In contrast, many people take the Cambridge exams for their own satisfaction, for the beneficial effects of taking an exam course or to be able to list their qualification on their resume. Many international businesses recognise the Cambridge courses as a great preparation for working with native speakers and the Cambridge exams have the benefit of being valid for life. Your IELTS score, on the other hand, can only be used for official purposes if less than two years old.
3. What kind of English do you want to learn?
This is probably the most important consideration. There are two different IELTS tests but most schools focus on the Academic one that students need for further study. This test involves skills such as listening to lectures, describing graphs and tables and reading academic articles from books and journals. It’s a very useful course for giving students the vocabulary and reading/writing skills they need for study, particularly at a university in an English speaking country.

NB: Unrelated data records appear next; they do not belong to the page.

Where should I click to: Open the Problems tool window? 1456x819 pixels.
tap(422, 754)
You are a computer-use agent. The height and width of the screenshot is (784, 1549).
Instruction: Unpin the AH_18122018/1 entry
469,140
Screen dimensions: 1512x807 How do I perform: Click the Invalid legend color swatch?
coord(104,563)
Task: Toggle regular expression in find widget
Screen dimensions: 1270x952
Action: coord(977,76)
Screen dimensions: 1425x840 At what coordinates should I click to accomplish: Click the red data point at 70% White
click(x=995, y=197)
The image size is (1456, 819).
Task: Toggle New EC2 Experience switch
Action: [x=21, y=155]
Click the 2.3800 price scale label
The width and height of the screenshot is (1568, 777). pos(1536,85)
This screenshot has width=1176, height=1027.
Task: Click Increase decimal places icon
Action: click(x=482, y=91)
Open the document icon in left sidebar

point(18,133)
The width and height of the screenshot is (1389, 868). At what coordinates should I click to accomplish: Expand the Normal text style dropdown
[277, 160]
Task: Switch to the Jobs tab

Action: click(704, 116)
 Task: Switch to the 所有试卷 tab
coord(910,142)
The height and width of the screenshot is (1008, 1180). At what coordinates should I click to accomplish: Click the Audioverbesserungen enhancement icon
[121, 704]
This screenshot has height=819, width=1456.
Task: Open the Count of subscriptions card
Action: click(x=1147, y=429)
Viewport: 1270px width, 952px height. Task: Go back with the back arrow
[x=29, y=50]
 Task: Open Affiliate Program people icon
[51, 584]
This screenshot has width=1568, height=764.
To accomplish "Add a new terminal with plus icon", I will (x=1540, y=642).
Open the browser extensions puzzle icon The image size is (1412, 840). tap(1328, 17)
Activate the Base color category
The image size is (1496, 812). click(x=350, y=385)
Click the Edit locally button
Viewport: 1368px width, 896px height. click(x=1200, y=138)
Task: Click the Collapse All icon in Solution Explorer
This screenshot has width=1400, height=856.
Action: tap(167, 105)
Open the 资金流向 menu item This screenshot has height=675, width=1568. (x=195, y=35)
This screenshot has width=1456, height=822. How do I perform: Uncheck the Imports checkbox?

On the other hand the Cambridge exam courses are more focused on everyday English; the English that people use in everyday conversations, in magazines, newspapers and films and in the workplace. It’s a great course for improving your accuracy, increasing your knowledge of phrasal verbs and idioms and learning how to write for different purposes and genres.
So to summarise this week’s Tip – My recommendation is to choose IELTS if you plan to study in English or if you have been told you need to provide an IELTS score but to choose Cambridge if you want to do a qualification that will help you focus on accuracy and equip you better for work, travel and conversing with native speakers.